Section 1. Any owner or manager of fishponds in places within the territorial limits of Pagbilao shall pay a municipal tax in the amount of P3.00 per hectare or any fraction thereof per annum beginning and taking effect from the year 1964, if the fishpond started operating before the year 1964. 7

The first objection refers to the ordinances being allegedly "ambiguous and uncertain." 8 The petitioner contends that being a mere lessee of the fishpond, he is not covered since the said ordinances speak of "owner or manager." He likewise maintains that they are vague insofar as they reckon the date of payment: Whereas Ordinance No. 4 provides that parties shall commence payment "after the lapse of three (3) years starting from the date said fishpond is approved by the Bureau of Fisheries." 9 Ordinance No. 12 states that liability for the tax accrues "beginning and taking effect from the year 1964 if the fishpond started operating before the year 1964." 10

As a rule, a statute or act may be said to be vague when it lacks comprehensible standards that men "of common intelligence must necessarily guess at its meaning and differ as to its application." 11 It is repugnant to the Constitution in two respects: (1) it violates due process for failure to accord persons, especially the parties targetted by it, fair notice of the conduct to avoid; and (2) it leaves law enforcers unbridled discretion in carrying out its provisions and becomes an arbitrary flexing of the Government muscle.

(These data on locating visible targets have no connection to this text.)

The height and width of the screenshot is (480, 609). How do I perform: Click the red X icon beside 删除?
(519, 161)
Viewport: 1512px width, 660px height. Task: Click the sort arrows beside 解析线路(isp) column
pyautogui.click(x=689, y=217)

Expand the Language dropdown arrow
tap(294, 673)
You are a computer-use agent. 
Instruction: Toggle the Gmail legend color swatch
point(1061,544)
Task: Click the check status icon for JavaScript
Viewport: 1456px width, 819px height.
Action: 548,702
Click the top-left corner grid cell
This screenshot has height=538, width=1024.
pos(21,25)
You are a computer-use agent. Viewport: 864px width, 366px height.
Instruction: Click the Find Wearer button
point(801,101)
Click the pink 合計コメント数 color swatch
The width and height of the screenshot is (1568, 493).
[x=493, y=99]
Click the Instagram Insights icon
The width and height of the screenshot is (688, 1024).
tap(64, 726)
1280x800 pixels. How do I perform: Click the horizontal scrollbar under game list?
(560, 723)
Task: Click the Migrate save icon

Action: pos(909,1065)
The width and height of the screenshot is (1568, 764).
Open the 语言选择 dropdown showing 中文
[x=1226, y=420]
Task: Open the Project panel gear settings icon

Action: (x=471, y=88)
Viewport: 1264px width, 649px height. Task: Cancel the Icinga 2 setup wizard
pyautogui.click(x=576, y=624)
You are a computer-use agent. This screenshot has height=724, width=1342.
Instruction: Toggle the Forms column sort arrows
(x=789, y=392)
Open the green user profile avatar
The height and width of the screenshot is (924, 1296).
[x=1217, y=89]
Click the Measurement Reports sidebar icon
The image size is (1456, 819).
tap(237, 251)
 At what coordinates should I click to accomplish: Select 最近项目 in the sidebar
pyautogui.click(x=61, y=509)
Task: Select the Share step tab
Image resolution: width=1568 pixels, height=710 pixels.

But the act must be utterly vague on its face, that is to say, it cannot be clarified by either a saving clause or by construction. Thus, in Coates v. City of Cincinnati, 12 the U.S. Supreme Court struck down an ordinance that had made it illegal for "three or more persons to assemble on any sidewalk and there conduct themselves in a manner annoying to persons passing by." 13 Clearly, the ordinance imposed no standard at all "because one may never know in advance what 'annoys some people but does not annoy others.' " 14

Coates highlights what has been referred to as a "perfectly vague" 15 act whose obscurity is evident on its face. It is to be distinguished, however, from legislation couched in imprecise language — but which nonetheless specifies a standard though defectively phrased — in which case, it may be "saved" by proper construction.

It must further be distinguished from statutes that are apparently ambiguous yet fairly applicable to certain types of activities. In that event, such statutes may not be challenged whenever directed against such activities. In Parker v. Levy, 16 a prosecution originally under the U.S. Uniform Code of Military Justice (prohibiting, specifically, "conduct unbecoming an officer and gentleman"), the defendant, an army officer who had urged his men not to go to Vietnam and called the Special Forces trained to fight there thieves and murderers, was not allowed to invoke the void for vagueness doctrine on the premise that accepted military interpretation and practice had provided enough standards, and consequently, a fair notice that his conduct was impermissible.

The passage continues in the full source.